米国のギャラップ社による、生産的な職場を生み出す指標「Q12(キュー・トゥエルブ)」。今回は Q8について解説する。

米国のギャラップ社による、生産的な職場を生み出す指標「Q12(キュー・トゥエルブ)」。今回は Q8について解説する。

Q8 会社の使命や目的が、自分の仕事は重要だと感じさせてくれる。
The mission or purpose of my company makes me feel my job important. (Help me see my importance)

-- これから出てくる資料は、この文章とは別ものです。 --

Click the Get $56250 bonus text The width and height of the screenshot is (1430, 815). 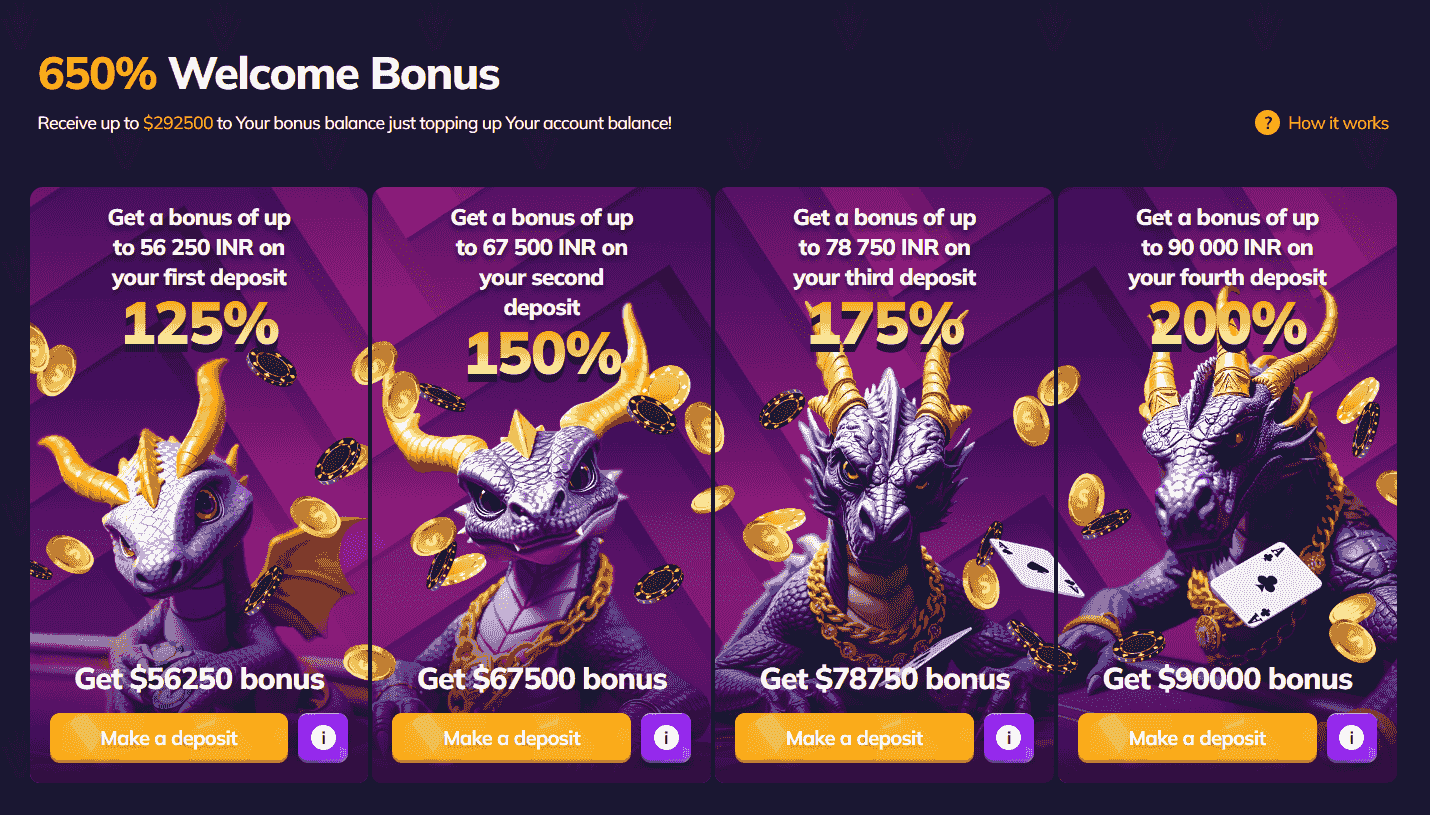tap(200, 679)
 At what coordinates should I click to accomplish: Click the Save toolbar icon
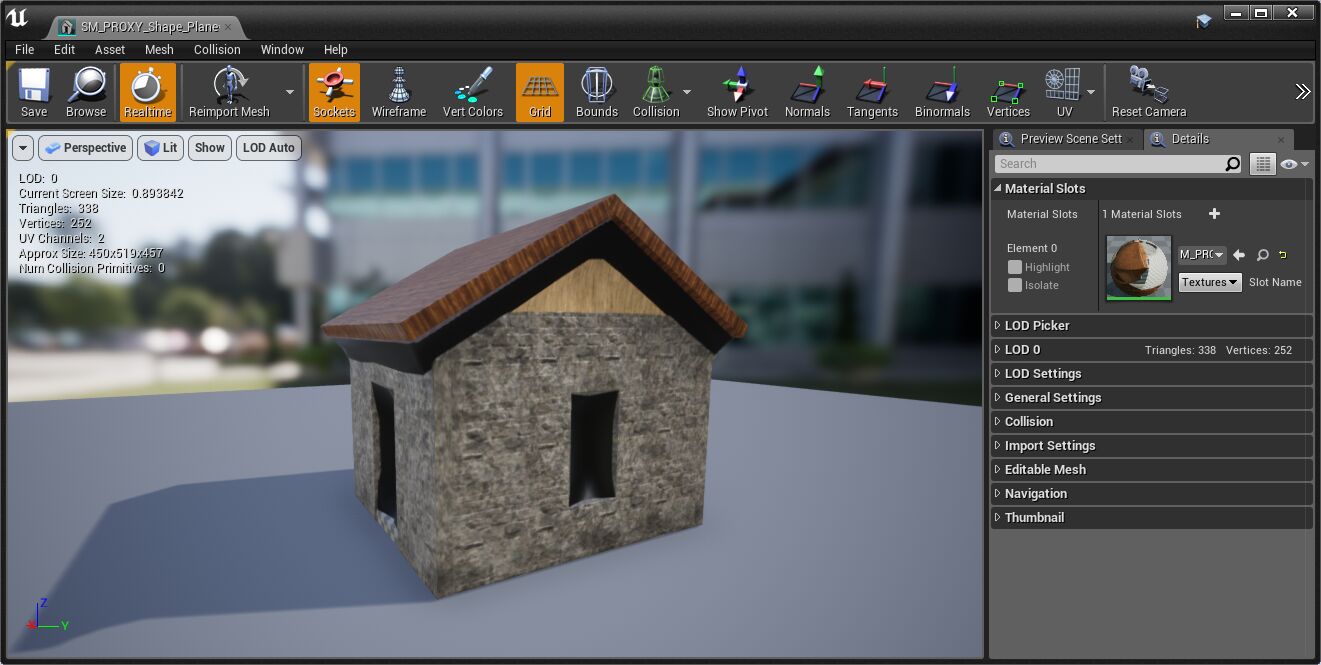tap(34, 92)
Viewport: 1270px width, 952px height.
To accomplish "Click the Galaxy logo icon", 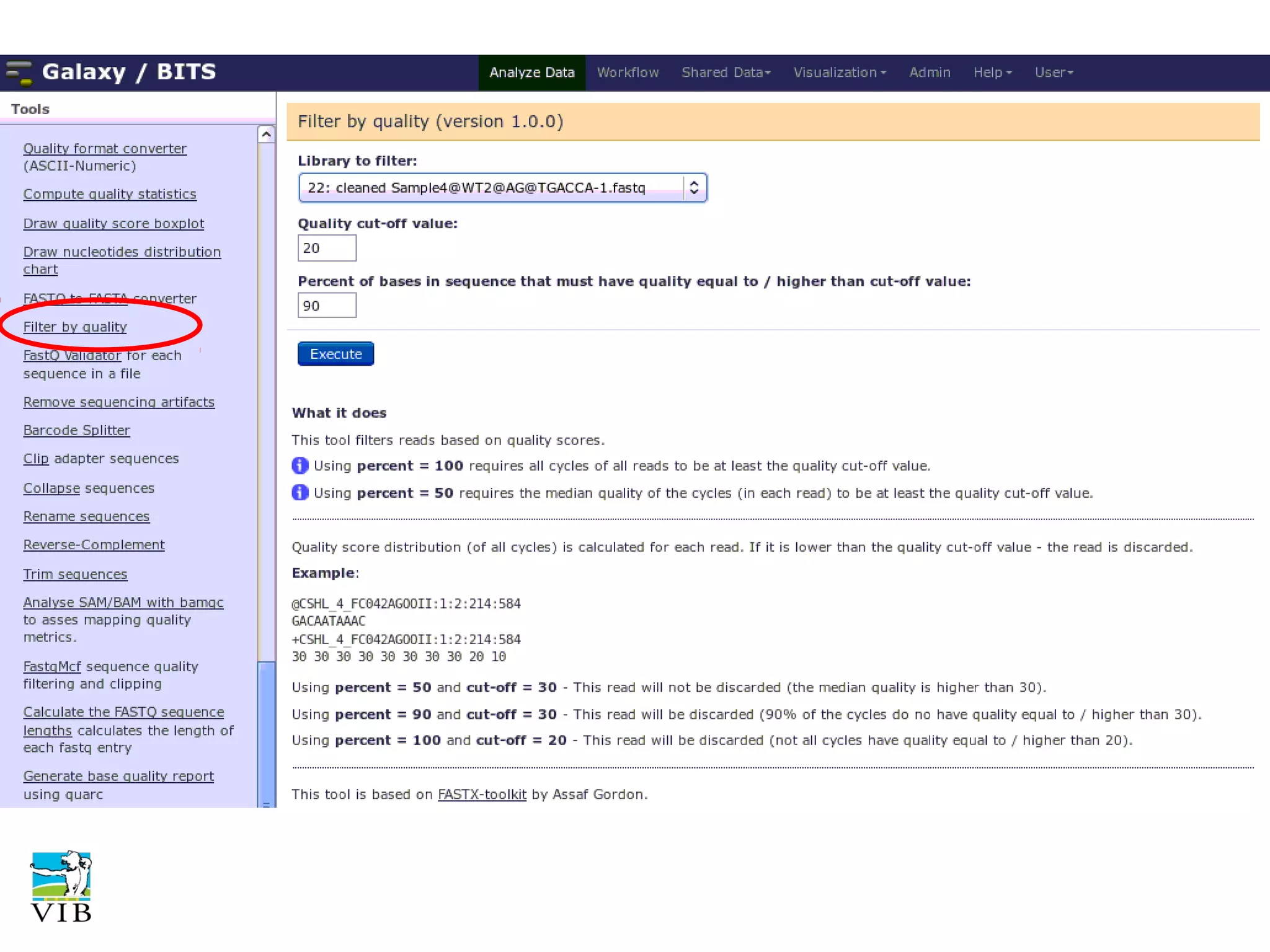I will click(x=19, y=73).
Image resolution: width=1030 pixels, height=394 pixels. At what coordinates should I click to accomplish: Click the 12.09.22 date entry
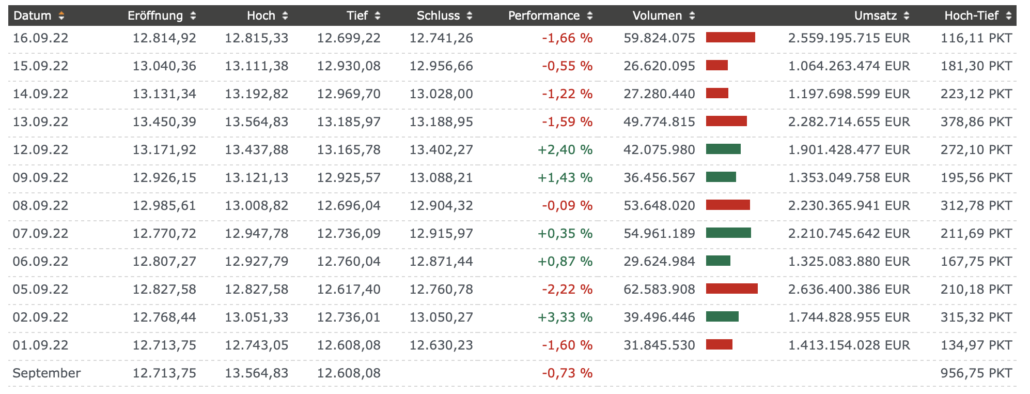click(x=40, y=149)
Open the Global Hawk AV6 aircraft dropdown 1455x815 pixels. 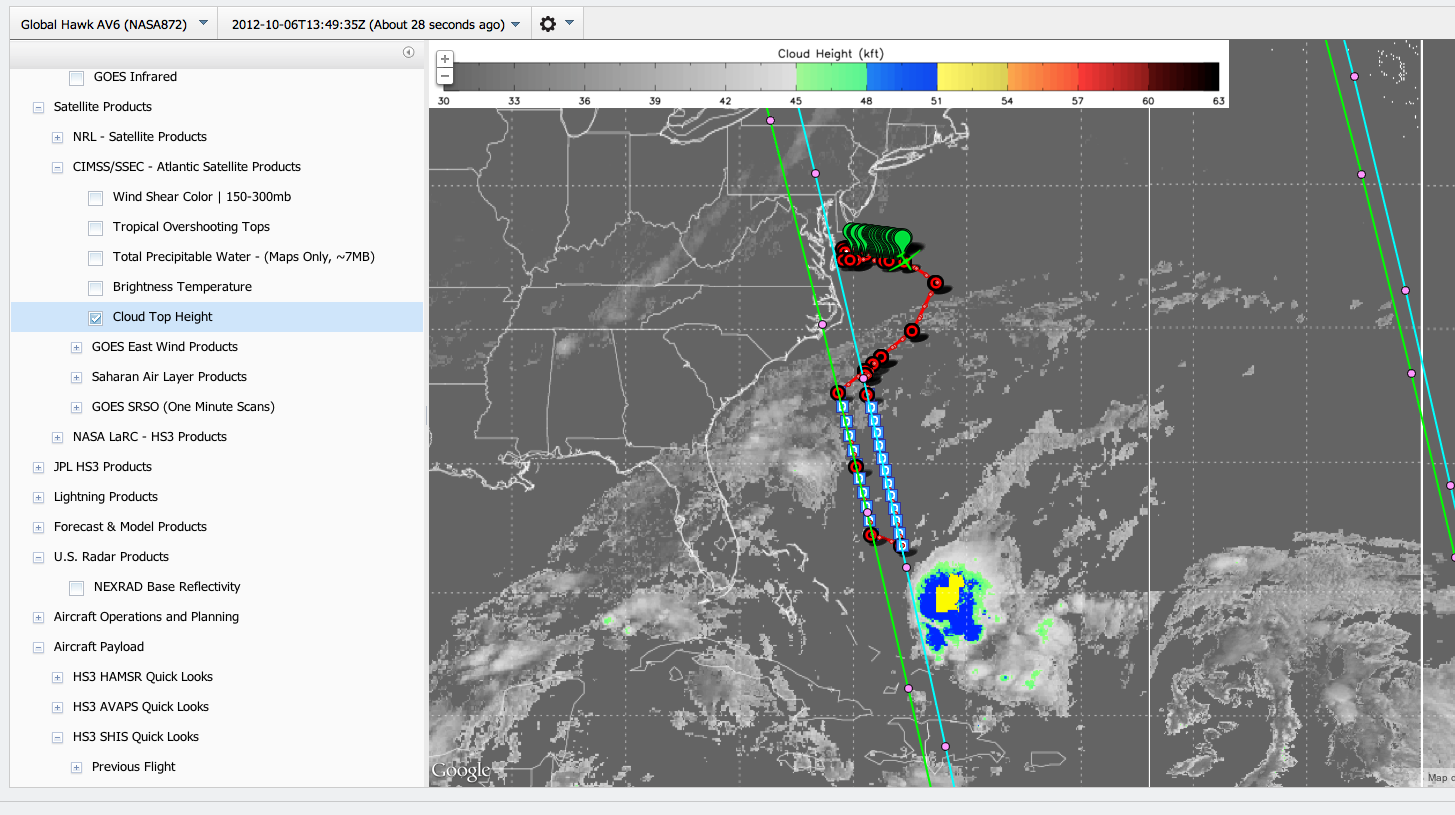coord(112,24)
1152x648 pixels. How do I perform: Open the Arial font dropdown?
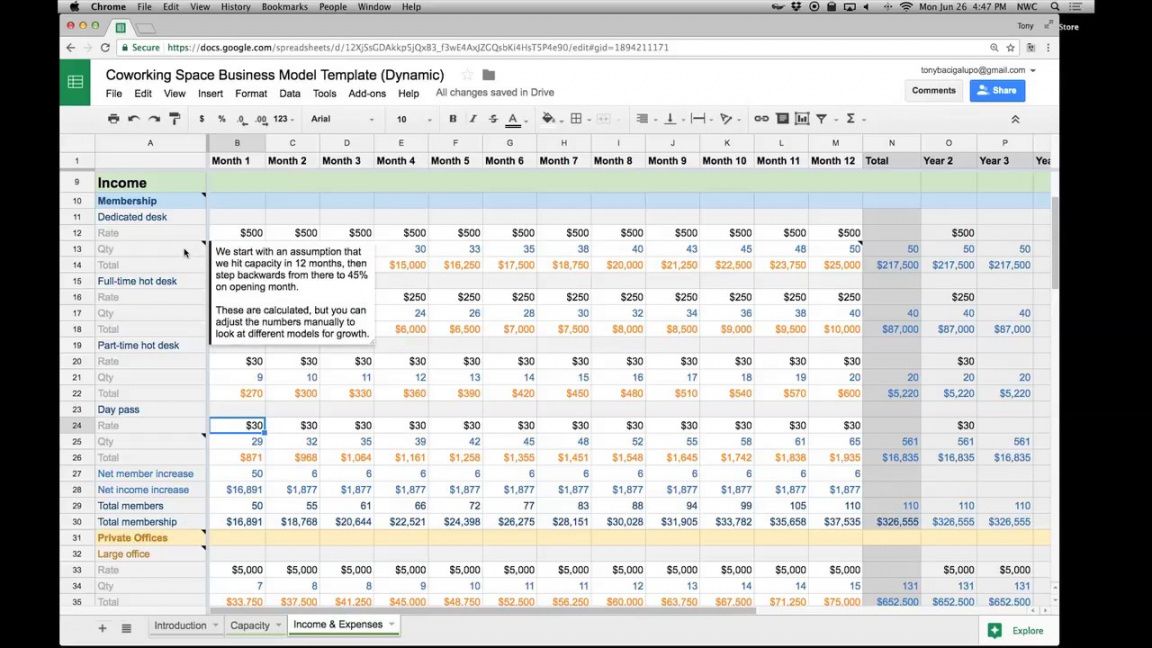click(x=342, y=119)
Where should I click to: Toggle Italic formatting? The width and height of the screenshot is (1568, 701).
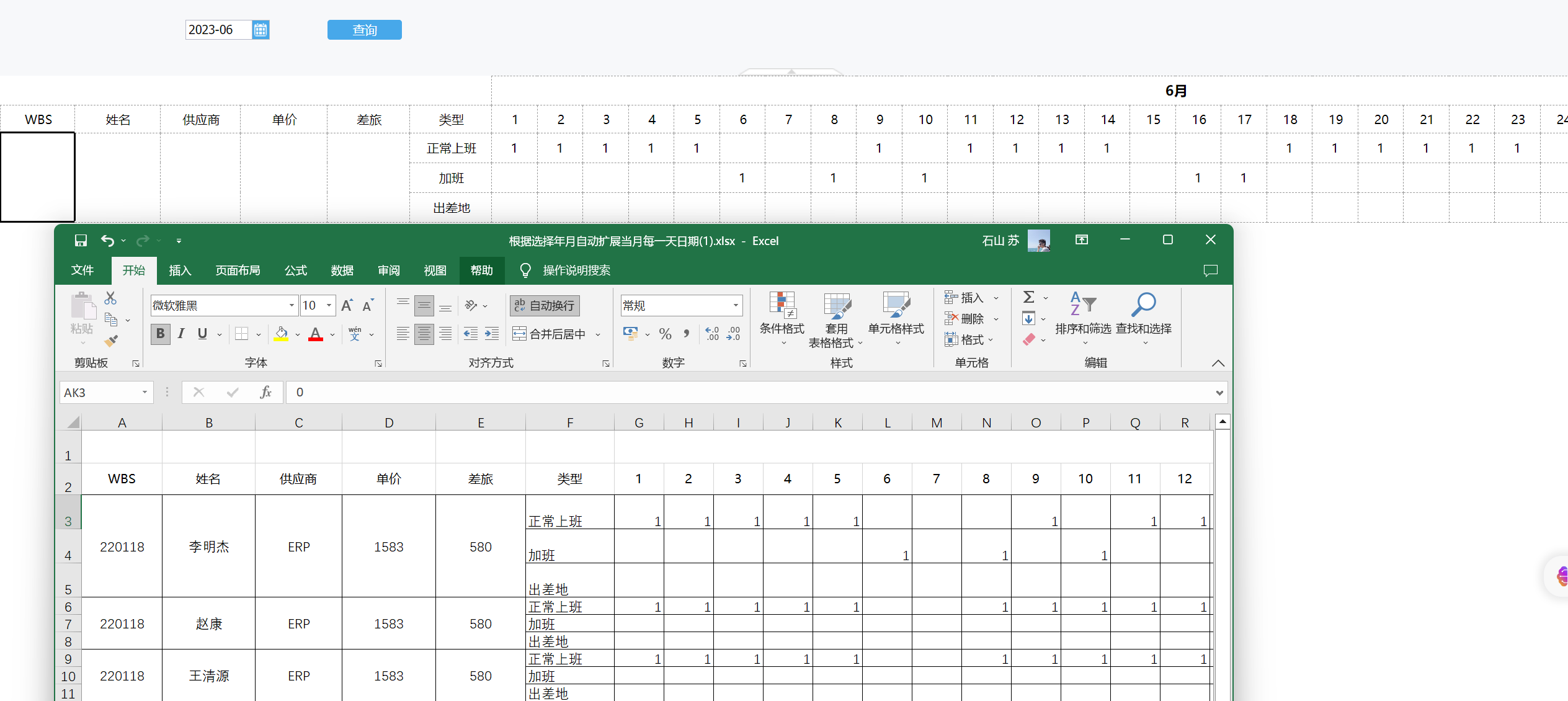coord(181,334)
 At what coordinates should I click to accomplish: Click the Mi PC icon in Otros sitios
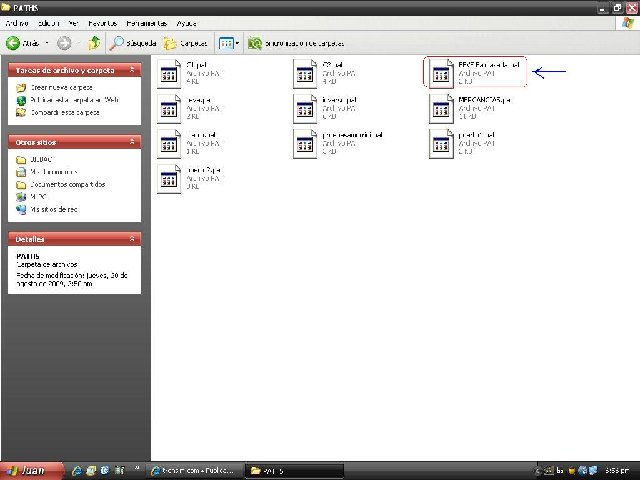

多くの会社で、社是や理念をことあるごとに従業員に伝えている。朝礼などで唱和している事業所も多いだろう。しかし、個人の仕事と会社の理念がどう結びつくか、部下に伝えているだろうか。

抽象的な理念を具体的な行動に「翻訳」する

「会社の使命や目的」は、社是・理念・ミッション・ビジョンなど、さまざまな呼び方がある。ここでは、それらを総称して「理念」という用語を使う。

会社の目的はなにかというと、「利潤追求」という答えが返ってきそうだが、それだけでは人は動かない。会社の理念は、単なるアクセサリーではなく、きれいごとでもない。その会社がどのようなことを重要だと考えているのか示し、従業員の価値判断のよりどころとなるために掲げるものだ。

従業員としても、単に給料がもらえるから働いているのではないだろう。金銭だけが目的であるならば、より短い時間で、よりラクな仕事がいいはずだが、実際にはそうではない。自己実現・顧客満足・社会貢献なども重要な働く目的となる。そして、個人の目的だけでなく、会社の理念より大きな目的の一翼を担って、会社単位で、個人ではできないことを実現する。これもまた、働く目的のひとつになりうる。

このように、個人の目的と会社の目的が一致していれば、幸せな職業生活が送れそうなものであるが、実際のところなかなかそうはいかない。会社の理念は抽象的に表されているのに対して、仕事の一つひとつは具体的な行動だ。

理念とは一般的に抽象的なものだ。ある意味、万能だともいえる。理念から導き出される望ましい行動が多岐にわたるからだ。ある行動が、どれほど会社の理念と一致しているのかを、言葉だけを見て判断するのは難しい。企業の中に話を移すと、上司の大きな役割は、理念という抽象を、具体的な行動にまで落としこんで部下に伝えることだ。企業トップもおそらく熱心に理念について語っているだろうが、言葉をそのままくりかえすだけで終わらせてはいけない。理念をどれだけ噛み砕いて伝え、一つひとつの仕事においてなにが重要なのかを部下に説明できるかどうか。Q8で高得点をとるには、上司にそのような「翻訳力」が必要になる。